🕊️ Sobrinho de Dilma diz que Lula acabou com a guerra em Gaza — e ignora que foi Trump quem assinou o acordo
Enquanto o ex-presidente americano mediava o cessar-fogo entre Israel e Palestina, o parente de Dilma Rousseff creditou a “paz mundial” ao petista — a mesma família que um dia quis “estocar vento”.
Dias depois do anúncio do acordo de paz entre Israel e Palestina, que finalmente pôs fim à guerra na Faixa de Gaza, o sobrinho de Dilma Rousseff, Pedro Rousseff, resolveu escrever um novo capítulo da ficção política nacional. Em uma publicação nas redes sociais, ele afirmou que Luiz Inácio Lula da Silva teria sido o responsável por encerrar o conflito.
“Quem acabou com a guerra em Gaza chama-se Luiz Inácio Lula da Silva! Trump ajudou a financiar a guerra. Lula fez o acordo pela paz!”, escreveu o jovem, acrescentando uma daquelas frases de efeito típicas de discurso de palanque: “O mundo precisa gastar dinheiro não com armas, mas com comida”.
A declaração viralizou rapidamente — não pela sabedoria, mas pela ousadia. Internautas ironizaram o comentário, lembrando que o acordo foi assinado sob mediação direta dos Estados Unidos, com Donald Trump à frente das negociações.
Enquanto Trump conduzia os diálogos que levaram à assinatura do “Plano de Paz”, no final de setembro, o governo brasileiro, na prática, manteve-se à margem das negociações, limitando-se a defender o reconhecimento da Palestina como Estado independente — uma pauta antiga, mas sem influência direta no cessar-fogo.
O plano americano, de 20 pontos, previa o desarmamento do Hamas, o envio de ajuda internacional imediata e a reconstrução de infraestrutura básica em Gaza, como sistemas de água, eletricidade e hospitais. Tudo isso sob forte pressão diplomática conduzida por Washington — e não por Brasília.
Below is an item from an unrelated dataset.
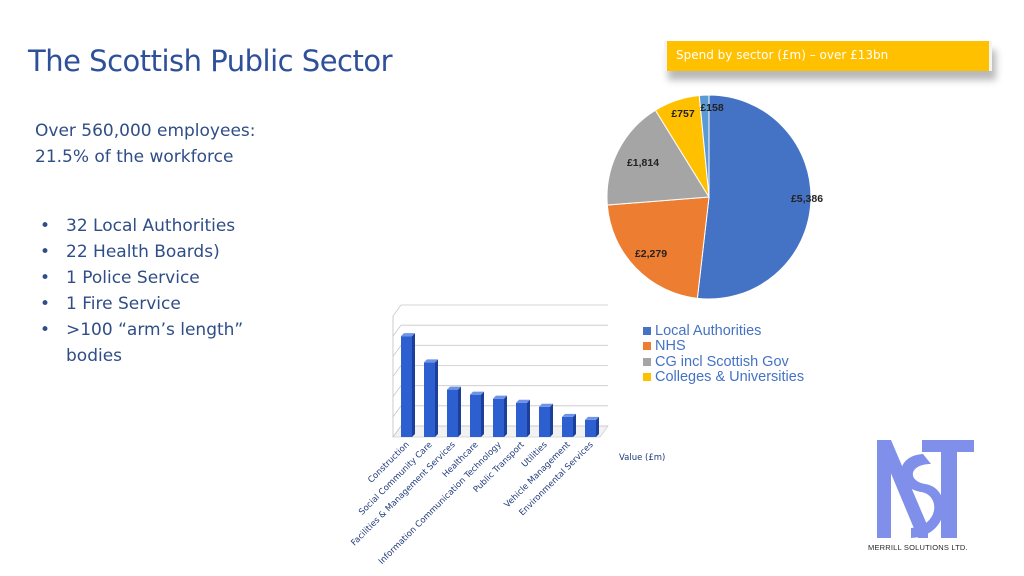 This screenshot has height=576, width=1024. I want to click on legend-item: Local Authorities, so click(724, 331).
Ainda assim, o sobrinho de Dilma preferiu reescrever a história, como se o mundo dependesse do toque mágico do “pai dos pobres”. Ironias à parte, é curioso como a família Rousseff continua produzindo momentos únicos de criatividade política — de “estocar vento” a “acabar com guerras”, parece que o surrealismo ainda encontra abrigo no petismo.